- Theatrical poster
- Hangul: 이장과 군수
- RR: Ijanggwa gunsu
- MR: Ijanggwa kunsu
- Directed by: Jang Jyu-sung
- Written by: Jang Jyu-sung
- Produced by: Kim Mi-hee Cha Seung-jae Im Chung-ryeol Yun Sang-o
- Starring: Cha Seung-won Yoo Hae-jin Byun Hee-bong
- Cinematography: Kim Yun-soo
- Edited by: Ko Im-pyo
- Music by: Choi Seung-hyun
- Distributed by: CJ Entertainment
- Release date: March 29, 2007;
- Running time: 113 minutes
- Country: South Korea
- Language: Korean
- Box office: US$6.7 million

= Small Town Rivals =

Small Town Rivals is a 2007 South Korean film.

== Plot ==
Cho Chun-sam and Noh Dae-gyu, now both in their thirties, are old friends who went to the same elementary school. In their school days, Chun-sam was always the ambitious class president, while Dae-gyu had to settle for a role as vice president. Twenty years later their roles are reversed: Chun-sam is now a humble farmer who has assumed the post of village chief in his hometown, while Dae-gyu is the newly elected county magistrate. At first, Chun-sam asks his old friend for favours regarding the development of his village, but these requests are turned down. Later, when Dae-gyu proposes building a nuclear waste disposal facility in the county, Chun-sam leads demonstrations against the plan, turning old friends into bitter rivals.

== Cast ==
- Cha Seung-won as Cho Chun-sam
- Yoo Hae-jin as Noh Dae-gyu
- Byun Hee-bong
- Choi Jung-won
- Bae Il-jib
- Nam Il-woo
- Jeon Won-joo
- Lee Jae-goo
- Kim Eung-soo as Mr. Kim
- Lee Won-jong (cameo)
- Yum Jung-ah (cameo)

== Release ==
Small Town Rivals was released in South Korea on March 29, 2007, and topped the box office on its opening weekend with 440,516 admissions.

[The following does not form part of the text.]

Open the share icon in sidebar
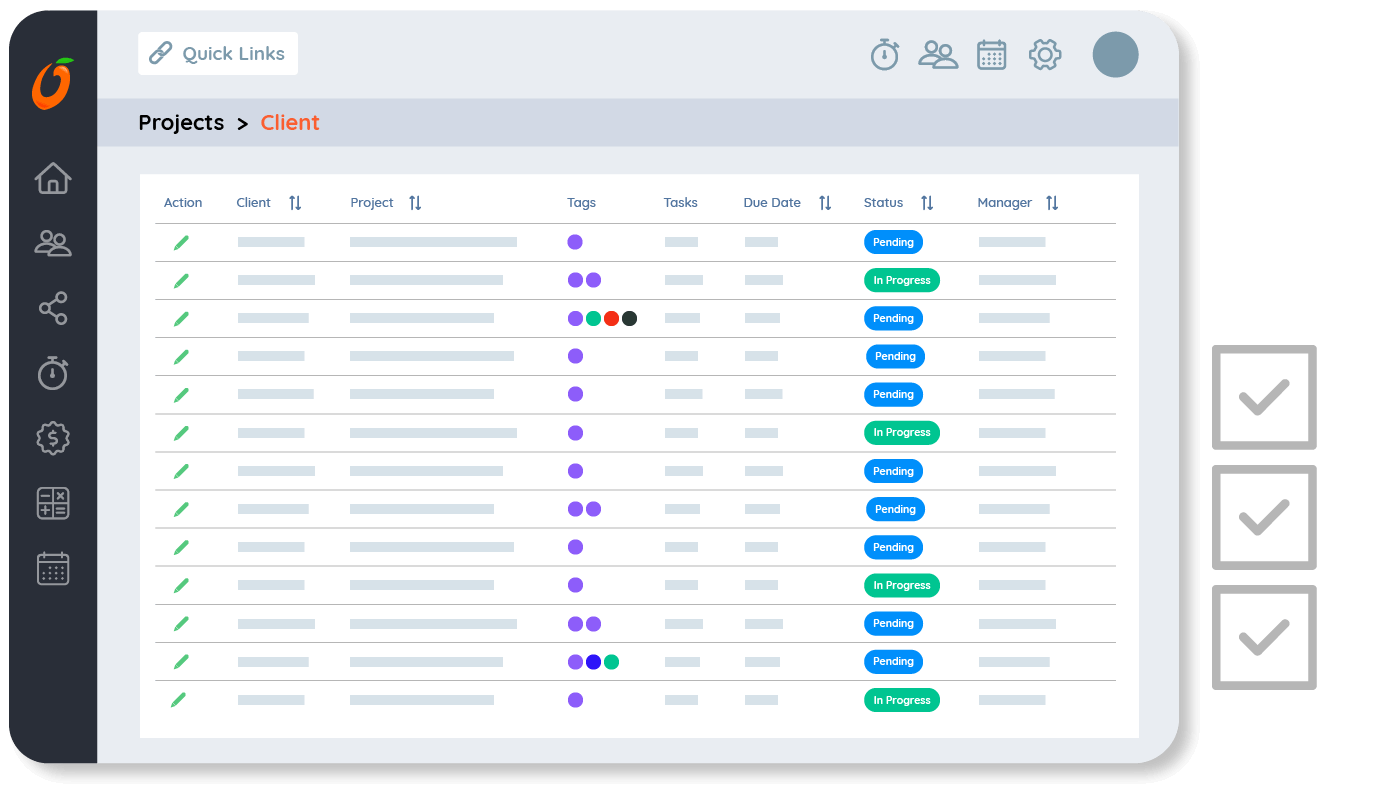The width and height of the screenshot is (1395, 795). [53, 308]
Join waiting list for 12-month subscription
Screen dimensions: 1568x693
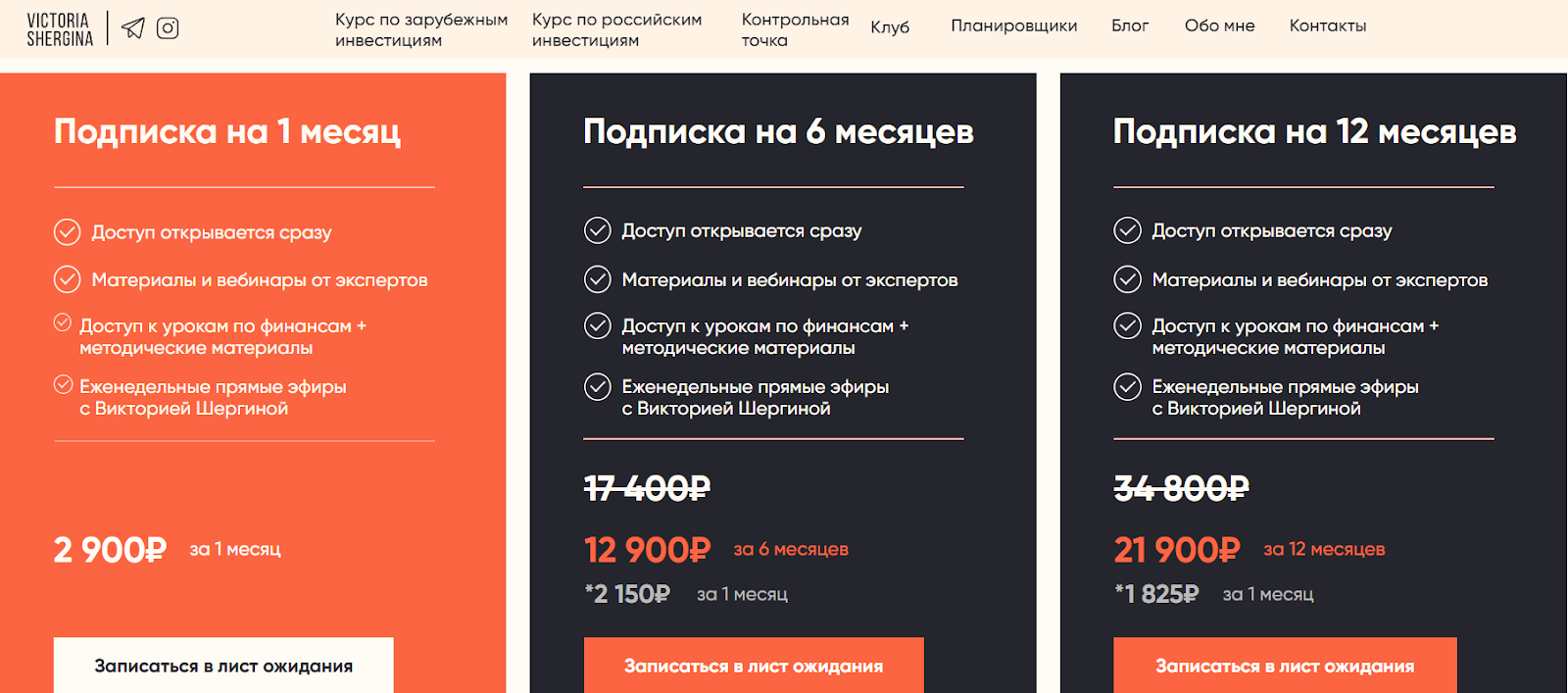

The film went on to receive a total of 1,269,142 admissions nationwide, with a gross (as of May 27, 2007) of .

== Critical response ==
Yang Sung-jin of The Korea Herald was critical of the film's blend of comedy and politics, saying, "Director Jang has incorporated a political satire into the film, weakening its already fragile comic underpinnings." Kim Tae-jong of The Korea Times made similar comments, saying, "the funny moments often sidetrack from the storyline and do not successfully intermingle with the heavy sarcasm placed on political issues", but also noted, "The two actors deliver impeccable performances of the slapstick variety in the wacky situations they act in."